Rhiannon found her composure unbalanced by the mention of the cold, crying boys, which brought her own dream back to her vividly. She also found the table settings very intimidating, for there were at least four spoons and knives, some quite oddly shaped, and any number of glasses and bowls and platters and tureens. She wished fervently that Lewen was there to show her what to do. She watched what the other girls did and tried to mimic them, with mixed results, since this line of defense was complicated by the fact that Felice and Edithe, as apprentice-witches, were not permitted to eat meat. There was barely a dish on the table without the flesh of some animal in it, which made it hard for Nina and the apprentices to eat without discourtesy. The soup at least was made of some sweet orange vegetable, but otherwise there was a large roasted fish on a bed of spinach, a chicken and leek pie, baked pigeons with asparagus and fennel, a dish of lamb and minted peas, and a buttered freshwater lobster. Rhiannon had been hungry for meat since leaving her herd and so she made an excellent meal despite never being quite sure if she was using the right knife and spoon. She noticed that Cameron and Rafferty also tasted many of the dishes, even if rather surreptitiously, and that Nina noticed too and was displeased.

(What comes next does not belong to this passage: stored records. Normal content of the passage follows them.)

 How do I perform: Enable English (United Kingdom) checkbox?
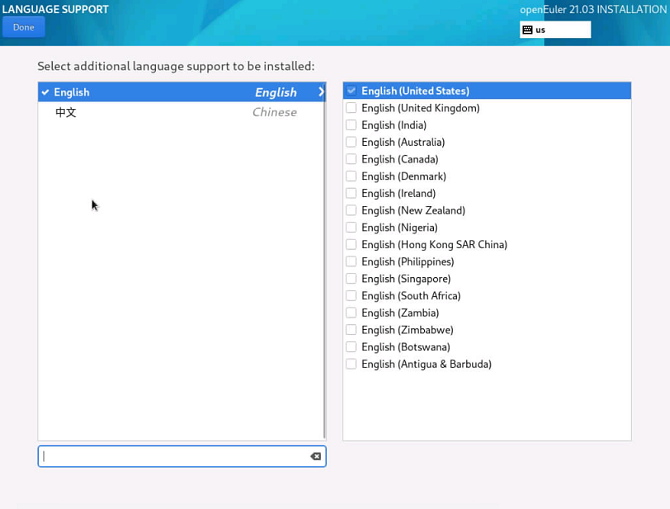pyautogui.click(x=351, y=108)
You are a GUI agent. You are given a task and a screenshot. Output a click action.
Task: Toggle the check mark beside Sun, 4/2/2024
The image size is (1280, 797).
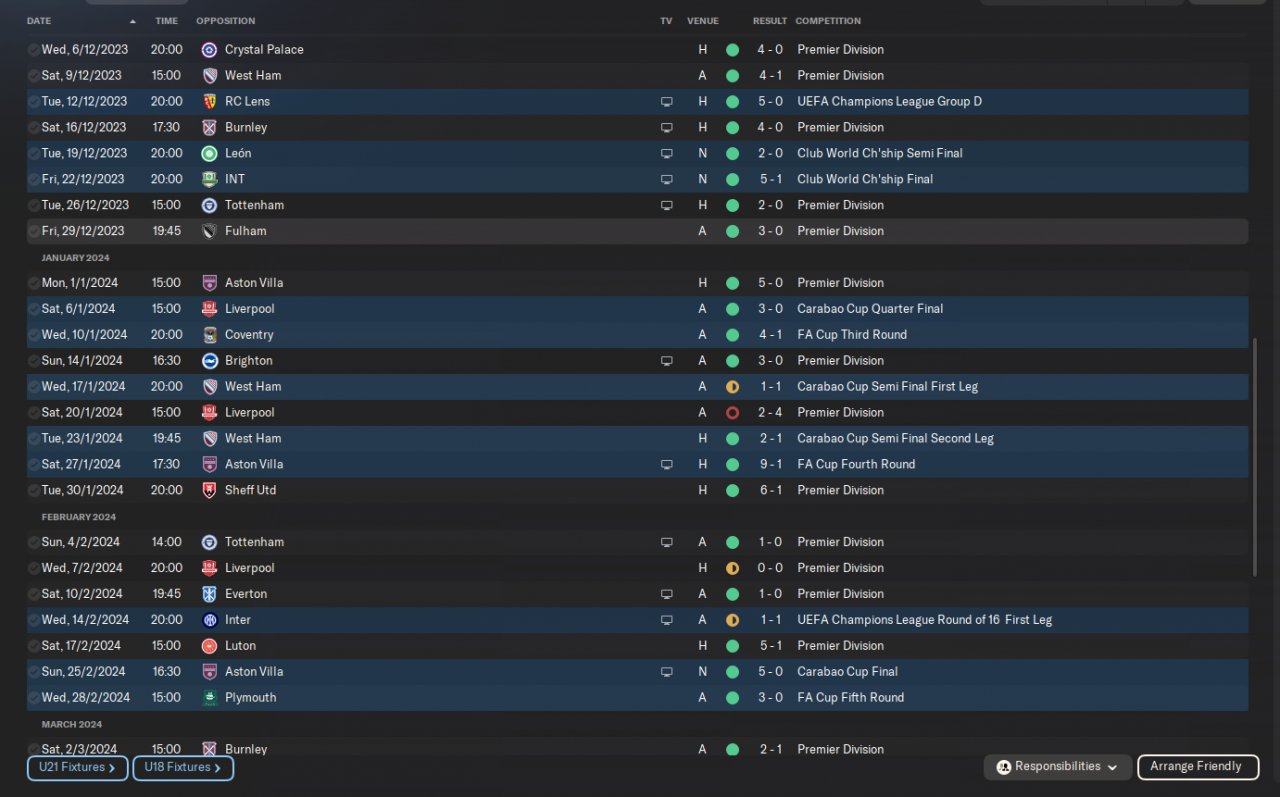click(x=34, y=542)
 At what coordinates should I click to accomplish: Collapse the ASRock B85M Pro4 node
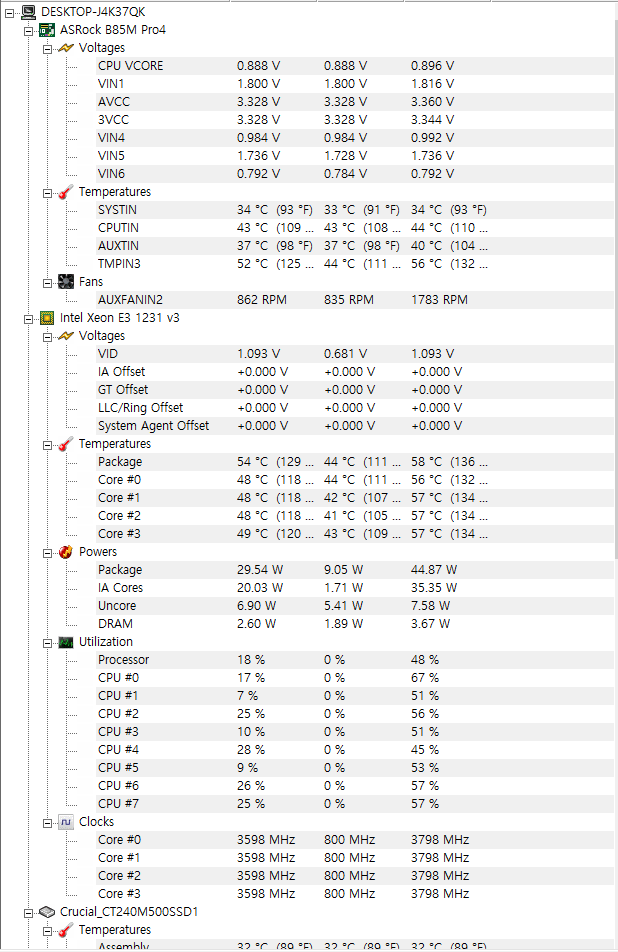point(29,30)
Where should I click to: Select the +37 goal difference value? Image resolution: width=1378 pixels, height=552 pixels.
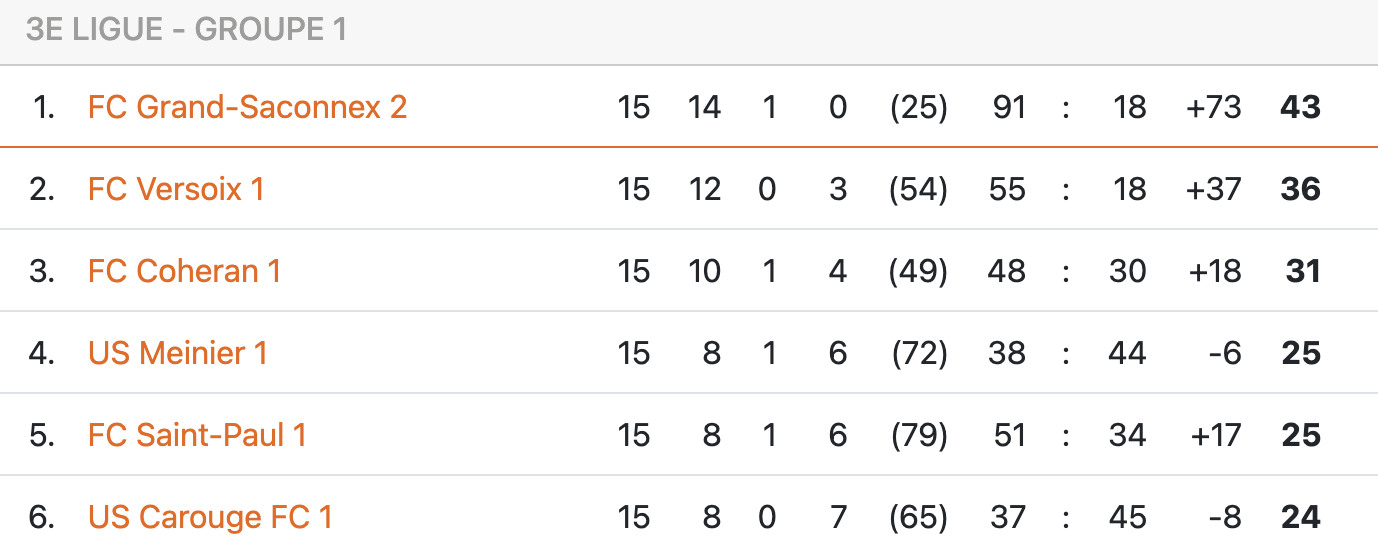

The drab woman on the opposite side of the table from Rhiannon watched her chomp her way willingly through everything on offer, and said faintly, “Heavens, the appetite o‘ the young. How one forgets.”

Rhiannon regarded her thoughtfully, but said nothing. The old man with the anxious grey eyes, who was apparently the clan harper, smiled at her, and said, “I always enjoy watching young people enjoy their food. I wish I could eat with such joyous abandon, but that is one more pleasure lost to me, I’m afraid.”

“Here,
Dai-dein
, try some o‘ the fish, that is no’ too rich,” his son said.

Further up the table, Lord Malvern was enjoying a lively conversation with Edithe, who had been placed at his left hand, in accordance with her noble birth. The young apprentice was smiling demurely as he said, “But what is your father thinking, to let ye go off to court all by yourself, with no-one to protect ye?”

“It is the way o‘ the Coven,” Edithe said with a sigh. “Indeed, my father was concerned but I was determined to go to the Theurgia and so at last he gave in and let me have my way.”